***** Dataset *****

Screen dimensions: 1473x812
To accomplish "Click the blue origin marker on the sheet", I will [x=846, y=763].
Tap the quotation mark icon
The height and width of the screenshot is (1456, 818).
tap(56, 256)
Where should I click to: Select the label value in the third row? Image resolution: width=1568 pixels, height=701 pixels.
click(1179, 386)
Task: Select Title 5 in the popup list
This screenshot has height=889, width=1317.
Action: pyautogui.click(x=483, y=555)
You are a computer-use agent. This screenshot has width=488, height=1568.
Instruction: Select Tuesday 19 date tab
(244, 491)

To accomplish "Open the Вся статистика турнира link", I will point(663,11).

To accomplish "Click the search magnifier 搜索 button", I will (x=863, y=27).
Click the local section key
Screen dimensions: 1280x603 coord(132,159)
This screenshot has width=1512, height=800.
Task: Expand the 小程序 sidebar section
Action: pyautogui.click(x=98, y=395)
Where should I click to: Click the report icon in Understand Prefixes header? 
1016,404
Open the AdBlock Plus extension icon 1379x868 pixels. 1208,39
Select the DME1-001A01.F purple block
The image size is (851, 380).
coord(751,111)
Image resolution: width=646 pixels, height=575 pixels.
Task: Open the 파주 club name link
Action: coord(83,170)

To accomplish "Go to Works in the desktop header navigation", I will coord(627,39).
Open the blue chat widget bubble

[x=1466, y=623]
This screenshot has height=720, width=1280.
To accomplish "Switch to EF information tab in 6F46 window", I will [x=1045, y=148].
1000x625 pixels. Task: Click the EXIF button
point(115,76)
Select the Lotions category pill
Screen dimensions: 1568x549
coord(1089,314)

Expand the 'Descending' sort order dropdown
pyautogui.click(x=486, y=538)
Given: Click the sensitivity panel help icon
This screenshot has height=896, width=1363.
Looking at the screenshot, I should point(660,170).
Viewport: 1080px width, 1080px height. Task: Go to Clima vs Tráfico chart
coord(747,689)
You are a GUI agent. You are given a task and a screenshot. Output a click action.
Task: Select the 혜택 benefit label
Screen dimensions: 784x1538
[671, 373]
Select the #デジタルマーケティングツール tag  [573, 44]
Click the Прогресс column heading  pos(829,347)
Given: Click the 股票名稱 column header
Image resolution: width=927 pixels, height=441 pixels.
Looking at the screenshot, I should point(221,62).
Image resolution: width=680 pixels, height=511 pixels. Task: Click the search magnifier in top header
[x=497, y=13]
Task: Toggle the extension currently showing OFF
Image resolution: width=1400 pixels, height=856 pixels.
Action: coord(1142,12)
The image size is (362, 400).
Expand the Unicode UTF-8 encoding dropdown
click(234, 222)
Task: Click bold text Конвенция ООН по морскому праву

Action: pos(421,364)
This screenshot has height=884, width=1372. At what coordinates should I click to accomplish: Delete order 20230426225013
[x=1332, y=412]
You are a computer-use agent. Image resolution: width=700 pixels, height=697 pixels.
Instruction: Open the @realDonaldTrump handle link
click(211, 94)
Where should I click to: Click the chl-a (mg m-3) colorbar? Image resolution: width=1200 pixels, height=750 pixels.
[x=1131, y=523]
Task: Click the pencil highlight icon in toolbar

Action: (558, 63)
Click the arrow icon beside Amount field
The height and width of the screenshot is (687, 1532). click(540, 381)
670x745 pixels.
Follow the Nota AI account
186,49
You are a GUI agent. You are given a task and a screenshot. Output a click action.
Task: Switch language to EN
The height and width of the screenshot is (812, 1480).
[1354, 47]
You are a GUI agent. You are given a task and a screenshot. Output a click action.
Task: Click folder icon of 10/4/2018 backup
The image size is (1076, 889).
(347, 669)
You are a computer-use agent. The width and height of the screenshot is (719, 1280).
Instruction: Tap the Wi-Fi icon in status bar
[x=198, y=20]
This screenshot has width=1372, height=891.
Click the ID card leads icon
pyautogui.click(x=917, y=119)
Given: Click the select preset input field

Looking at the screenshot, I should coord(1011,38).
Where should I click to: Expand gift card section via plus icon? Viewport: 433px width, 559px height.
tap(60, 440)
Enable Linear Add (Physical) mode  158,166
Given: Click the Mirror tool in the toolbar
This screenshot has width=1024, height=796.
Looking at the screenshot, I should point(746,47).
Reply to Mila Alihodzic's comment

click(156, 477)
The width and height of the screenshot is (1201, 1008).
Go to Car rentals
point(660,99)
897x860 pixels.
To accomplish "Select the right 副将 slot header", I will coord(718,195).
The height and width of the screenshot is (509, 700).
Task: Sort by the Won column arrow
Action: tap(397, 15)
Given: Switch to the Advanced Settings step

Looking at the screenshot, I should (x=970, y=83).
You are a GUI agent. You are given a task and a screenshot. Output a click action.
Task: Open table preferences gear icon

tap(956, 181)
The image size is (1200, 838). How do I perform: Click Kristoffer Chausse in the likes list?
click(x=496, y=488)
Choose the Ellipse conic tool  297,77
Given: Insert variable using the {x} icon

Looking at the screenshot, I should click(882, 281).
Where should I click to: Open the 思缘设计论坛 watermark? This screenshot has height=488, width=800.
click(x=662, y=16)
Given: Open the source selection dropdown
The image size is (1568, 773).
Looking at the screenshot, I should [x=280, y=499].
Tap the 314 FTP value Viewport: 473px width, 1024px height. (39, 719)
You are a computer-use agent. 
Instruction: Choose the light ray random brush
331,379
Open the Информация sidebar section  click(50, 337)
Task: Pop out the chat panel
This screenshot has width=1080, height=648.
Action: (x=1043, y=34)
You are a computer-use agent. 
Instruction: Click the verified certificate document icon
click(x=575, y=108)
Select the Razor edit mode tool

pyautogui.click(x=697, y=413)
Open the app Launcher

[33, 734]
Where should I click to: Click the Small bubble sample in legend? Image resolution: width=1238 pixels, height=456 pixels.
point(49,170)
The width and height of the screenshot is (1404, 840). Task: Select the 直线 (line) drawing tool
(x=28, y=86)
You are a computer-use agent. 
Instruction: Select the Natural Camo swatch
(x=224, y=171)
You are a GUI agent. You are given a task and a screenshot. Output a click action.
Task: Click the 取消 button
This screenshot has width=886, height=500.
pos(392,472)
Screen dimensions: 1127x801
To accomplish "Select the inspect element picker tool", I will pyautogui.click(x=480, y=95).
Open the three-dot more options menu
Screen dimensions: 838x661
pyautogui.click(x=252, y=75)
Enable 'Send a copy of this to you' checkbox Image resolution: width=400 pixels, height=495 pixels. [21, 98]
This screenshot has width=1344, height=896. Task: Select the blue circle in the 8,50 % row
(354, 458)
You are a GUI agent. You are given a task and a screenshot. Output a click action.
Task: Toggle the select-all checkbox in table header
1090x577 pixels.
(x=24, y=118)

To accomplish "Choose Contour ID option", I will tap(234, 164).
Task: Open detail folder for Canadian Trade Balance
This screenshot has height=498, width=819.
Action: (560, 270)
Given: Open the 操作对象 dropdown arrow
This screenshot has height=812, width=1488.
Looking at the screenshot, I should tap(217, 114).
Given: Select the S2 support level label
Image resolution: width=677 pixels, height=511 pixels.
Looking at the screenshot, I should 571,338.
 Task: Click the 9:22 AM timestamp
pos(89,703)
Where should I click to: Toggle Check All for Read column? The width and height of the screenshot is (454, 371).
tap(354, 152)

*****

*Problem to solve*
Repeat, word for word, the lines from the opening of the material through the line containing "You are a computer-use agent. This".

*Response box*
Screen dimensions: 1473x812
To accomplish "Click the blue origin marker on the sheet", I will [x=846, y=763].
Tap the quotation mark icon
The height and width of the screenshot is (1456, 818).
tap(56, 256)
Where should I click to: Select the label value in the third row? Image resolution: width=1568 pixels, height=701 pixels.
click(1179, 386)
Task: Select Title 5 in the popup list
This screenshot has height=889, width=1317.
Action: pyautogui.click(x=483, y=555)
You are a computer-use agent. This screenshot has width=488, height=1568.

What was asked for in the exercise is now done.